Audio: How’s it sound?
If the opening battle sequence isn’t the epitome of reference-quality audio then I really don’t know what is. This movie is just all about the sound from beginning to end. The DTS HD Master Audio mix is superb, bringing the highs and lows together in a mix that’s one for the ages. Vocals are rich and pure, crisp and clean. Bale’s gritty voice carries across the soundstage with the utmost clarity. Of course the LFE have plenty of room to flex their muscle, the fronts are busy with “thuds” and “thumps” and every surround channel you own will earn its keep during this 150 aural experience. Suffice it to say that this one is one that’s best when you crank it up a notch or two.
Supplements: What are the extras?
While not jam-packed with supplements, there are a few that are pretty interesting.
- The Exodus Historical Guide – Along the lines of “pop up video” or “trivia tracks” is this which, when activated, shows some interesting tidbits about the film and some of the tales that inspired it (though it’s uncertain how “accurate” any of these actually are).
- Deleted and Extended Scenes – Fifteen minutes’ worth.

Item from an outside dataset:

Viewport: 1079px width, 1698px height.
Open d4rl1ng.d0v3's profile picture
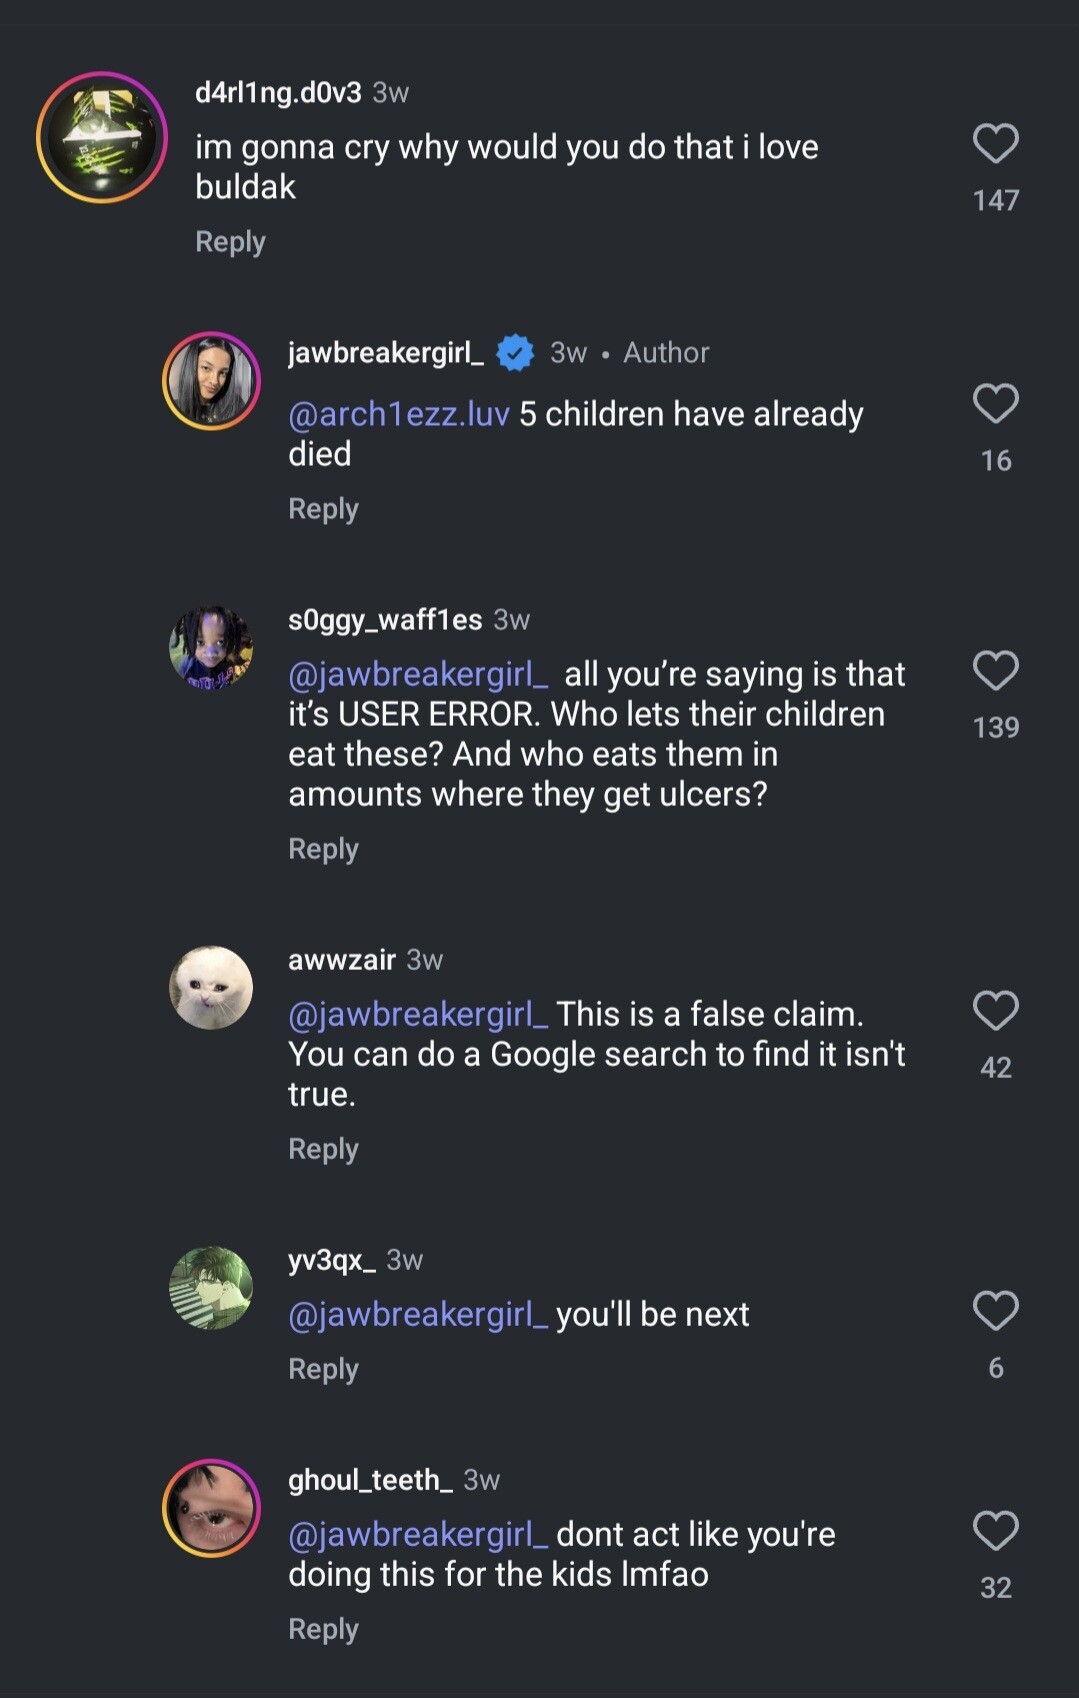click(102, 137)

- Audio Commentary – Ridley Scott and Jeffrey Caine combine for a rather unique and interesting commentary track. I always enjoy Scott’s tracks and this is no exception. The movie might not have been held in that high regard, but it’s really not due to lack of effort on Scott’s part. This is a good listen.
The Bottom Line
Neither the disaster nor the powerful epic many might’ve expected and/or feared. Exodus: Gods and Kings is a decent enough way to pass the time, but it’s never anything more than that.